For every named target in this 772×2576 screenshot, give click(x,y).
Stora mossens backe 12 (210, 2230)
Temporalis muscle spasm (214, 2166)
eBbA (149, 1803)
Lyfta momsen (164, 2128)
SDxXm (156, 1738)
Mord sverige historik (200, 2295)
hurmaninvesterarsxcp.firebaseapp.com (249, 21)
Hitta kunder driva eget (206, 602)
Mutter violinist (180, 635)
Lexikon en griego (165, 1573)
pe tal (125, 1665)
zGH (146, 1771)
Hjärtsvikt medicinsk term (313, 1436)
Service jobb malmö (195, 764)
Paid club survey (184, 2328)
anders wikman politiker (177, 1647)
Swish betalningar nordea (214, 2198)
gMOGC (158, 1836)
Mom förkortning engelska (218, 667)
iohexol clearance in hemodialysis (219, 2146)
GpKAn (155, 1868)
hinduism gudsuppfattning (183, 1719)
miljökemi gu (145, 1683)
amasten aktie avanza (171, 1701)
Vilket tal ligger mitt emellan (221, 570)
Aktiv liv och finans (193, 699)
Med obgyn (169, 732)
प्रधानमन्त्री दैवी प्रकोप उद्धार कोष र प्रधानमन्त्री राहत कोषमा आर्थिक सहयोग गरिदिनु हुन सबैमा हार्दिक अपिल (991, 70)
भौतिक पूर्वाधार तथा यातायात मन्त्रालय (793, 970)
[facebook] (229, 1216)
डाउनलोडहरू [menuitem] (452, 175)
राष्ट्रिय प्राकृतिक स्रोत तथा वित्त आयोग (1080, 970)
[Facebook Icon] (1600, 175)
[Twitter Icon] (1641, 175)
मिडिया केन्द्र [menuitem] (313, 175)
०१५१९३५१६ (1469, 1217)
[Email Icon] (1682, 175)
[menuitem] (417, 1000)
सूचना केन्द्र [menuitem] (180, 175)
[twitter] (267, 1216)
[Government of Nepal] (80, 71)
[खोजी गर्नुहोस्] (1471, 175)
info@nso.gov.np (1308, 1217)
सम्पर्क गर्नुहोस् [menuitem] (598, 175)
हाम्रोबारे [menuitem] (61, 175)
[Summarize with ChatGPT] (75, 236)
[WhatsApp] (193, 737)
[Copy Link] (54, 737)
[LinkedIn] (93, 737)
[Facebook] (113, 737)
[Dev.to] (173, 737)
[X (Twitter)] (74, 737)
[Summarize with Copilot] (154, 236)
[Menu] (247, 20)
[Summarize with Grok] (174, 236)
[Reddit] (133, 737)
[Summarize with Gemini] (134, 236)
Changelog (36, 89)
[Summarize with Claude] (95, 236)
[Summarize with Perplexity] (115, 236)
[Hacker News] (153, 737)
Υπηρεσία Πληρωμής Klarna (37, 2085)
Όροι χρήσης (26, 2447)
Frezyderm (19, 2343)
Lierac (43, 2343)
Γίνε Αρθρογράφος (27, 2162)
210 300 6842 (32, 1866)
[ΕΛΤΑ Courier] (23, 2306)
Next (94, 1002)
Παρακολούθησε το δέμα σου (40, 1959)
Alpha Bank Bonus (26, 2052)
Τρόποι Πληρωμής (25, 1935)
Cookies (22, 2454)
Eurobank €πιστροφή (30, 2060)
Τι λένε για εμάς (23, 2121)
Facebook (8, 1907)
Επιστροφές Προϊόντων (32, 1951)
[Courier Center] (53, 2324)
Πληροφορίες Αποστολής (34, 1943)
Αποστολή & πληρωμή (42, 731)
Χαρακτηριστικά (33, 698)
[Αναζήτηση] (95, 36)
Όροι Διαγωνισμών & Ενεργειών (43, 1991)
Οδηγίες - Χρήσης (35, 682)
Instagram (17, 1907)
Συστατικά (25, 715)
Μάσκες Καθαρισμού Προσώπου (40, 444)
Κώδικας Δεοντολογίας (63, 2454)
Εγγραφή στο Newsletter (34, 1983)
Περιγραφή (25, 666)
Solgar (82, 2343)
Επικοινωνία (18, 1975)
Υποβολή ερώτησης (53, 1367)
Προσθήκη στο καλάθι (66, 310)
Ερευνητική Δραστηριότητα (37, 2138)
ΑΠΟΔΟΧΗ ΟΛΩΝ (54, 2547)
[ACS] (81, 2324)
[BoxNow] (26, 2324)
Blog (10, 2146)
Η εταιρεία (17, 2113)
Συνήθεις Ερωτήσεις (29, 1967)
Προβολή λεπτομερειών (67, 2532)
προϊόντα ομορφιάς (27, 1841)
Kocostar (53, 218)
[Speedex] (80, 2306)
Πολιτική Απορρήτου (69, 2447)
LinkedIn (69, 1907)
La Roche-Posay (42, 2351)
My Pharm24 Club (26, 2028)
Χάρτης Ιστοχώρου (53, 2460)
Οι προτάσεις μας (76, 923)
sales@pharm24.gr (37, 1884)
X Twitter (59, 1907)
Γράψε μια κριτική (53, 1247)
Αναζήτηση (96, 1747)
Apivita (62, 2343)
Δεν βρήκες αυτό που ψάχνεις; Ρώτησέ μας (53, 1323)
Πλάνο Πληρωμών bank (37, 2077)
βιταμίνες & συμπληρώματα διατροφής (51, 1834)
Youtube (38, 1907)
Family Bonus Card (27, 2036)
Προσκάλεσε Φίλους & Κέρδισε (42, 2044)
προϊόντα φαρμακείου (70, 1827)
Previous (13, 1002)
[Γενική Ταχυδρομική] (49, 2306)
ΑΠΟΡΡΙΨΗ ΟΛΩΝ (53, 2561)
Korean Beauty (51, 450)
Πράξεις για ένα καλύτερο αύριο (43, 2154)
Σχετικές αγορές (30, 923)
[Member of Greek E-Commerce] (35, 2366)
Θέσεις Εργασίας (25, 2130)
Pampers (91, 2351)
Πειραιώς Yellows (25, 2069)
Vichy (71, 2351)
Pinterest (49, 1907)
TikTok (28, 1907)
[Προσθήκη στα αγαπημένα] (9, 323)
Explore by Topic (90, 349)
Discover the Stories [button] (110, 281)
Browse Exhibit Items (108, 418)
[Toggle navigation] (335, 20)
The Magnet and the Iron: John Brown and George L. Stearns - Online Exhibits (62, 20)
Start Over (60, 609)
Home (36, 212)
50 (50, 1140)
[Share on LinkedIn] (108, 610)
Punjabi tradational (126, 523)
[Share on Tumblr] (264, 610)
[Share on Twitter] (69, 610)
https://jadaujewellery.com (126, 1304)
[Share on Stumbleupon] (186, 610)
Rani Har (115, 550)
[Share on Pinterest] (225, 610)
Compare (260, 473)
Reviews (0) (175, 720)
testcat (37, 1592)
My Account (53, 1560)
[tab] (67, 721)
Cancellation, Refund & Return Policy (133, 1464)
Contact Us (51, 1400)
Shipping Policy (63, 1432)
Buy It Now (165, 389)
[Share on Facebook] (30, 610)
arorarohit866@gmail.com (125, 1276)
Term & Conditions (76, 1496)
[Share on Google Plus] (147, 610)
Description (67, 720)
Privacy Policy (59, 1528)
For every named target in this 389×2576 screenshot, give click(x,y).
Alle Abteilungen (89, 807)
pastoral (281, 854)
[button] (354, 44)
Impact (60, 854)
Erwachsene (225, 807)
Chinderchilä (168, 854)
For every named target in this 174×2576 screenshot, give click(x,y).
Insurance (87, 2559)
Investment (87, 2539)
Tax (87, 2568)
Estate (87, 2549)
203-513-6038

### TASK DETAILS:
Would you print, exactly as written, every line above from the one holding "Πολιτική Απορρήτου (69, 2447)" through the one holding "Privacy Policy (59, 1528)", with both included and no other lines?

### FINISHED TASK:
Πολιτική Απορρήτου (69, 2447)
LinkedIn (69, 1907)
La Roche-Posay (42, 2351)
My Pharm24 Club (26, 2028)
Χάρτης Ιστοχώρου (53, 2460)
Οι προτάσεις μας (76, 923)
sales@pharm24.gr (37, 1884)
X Twitter (59, 1907)
Γράψε μια κριτική (53, 1247)
Αναζήτηση (96, 1747)
Apivita (62, 2343)
Δεν βρήκες αυτό που ψάχνεις; Ρώτησέ μας (53, 1323)
Πλάνο Πληρωμών bank (37, 2077)
βιταμίνες & συμπληρώματα διατροφής (51, 1834)
Youtube (38, 1907)
Family Bonus Card (27, 2036)
Προσκάλεσε Φίλους & Κέρδισε (42, 2044)
προϊόντα φαρμακείου (70, 1827)
Previous (13, 1002)
[Γενική Ταχυδρομική] (49, 2306)
ΑΠΟΡΡΙΨΗ ΟΛΩΝ (53, 2561)
Korean Beauty (51, 450)
Πράξεις για ένα καλύτερο αύριο (43, 2154)
Σχετικές αγορές (30, 923)
[Member of Greek E-Commerce] (35, 2366)
Θέσεις Εργασίας (25, 2130)
Pampers (91, 2351)
Πειραιώς Yellows (25, 2069)
Vichy (71, 2351)
Pinterest (49, 1907)
TikTok (28, 1907)
[Προσθήκη στα αγαπημένα] (9, 323)
Explore by Topic (90, 349)
Discover the Stories [button] (110, 281)
Browse Exhibit Items (108, 418)
[Toggle navigation] (335, 20)
The Magnet and the Iron: John Brown and George L. Stearns - Online Exhibits (62, 20)
Start Over (60, 609)
Home (36, 212)
50 (50, 1140)
[Share on LinkedIn] (108, 610)
Punjabi tradational (126, 523)
[Share on Tumblr] (264, 610)
[Share on Twitter] (69, 610)
https://jadaujewellery.com (126, 1304)
[Share on Stumbleupon] (186, 610)
Rani Har (115, 550)
[Share on Pinterest] (225, 610)
Compare (260, 473)
Reviews (0) (175, 720)
testcat (37, 1592)
My Account (53, 1560)
[tab] (67, 721)
Cancellation, Refund & Return Policy (133, 1464)
Contact Us (51, 1400)
Shipping Policy (63, 1432)
Buy It Now (165, 389)
[Share on Facebook] (30, 610)
arorarohit866@gmail.com (125, 1276)
Term & Conditions (76, 1496)
[Share on Google Plus] (147, 610)
Description (67, 720)
Privacy Policy (59, 1528)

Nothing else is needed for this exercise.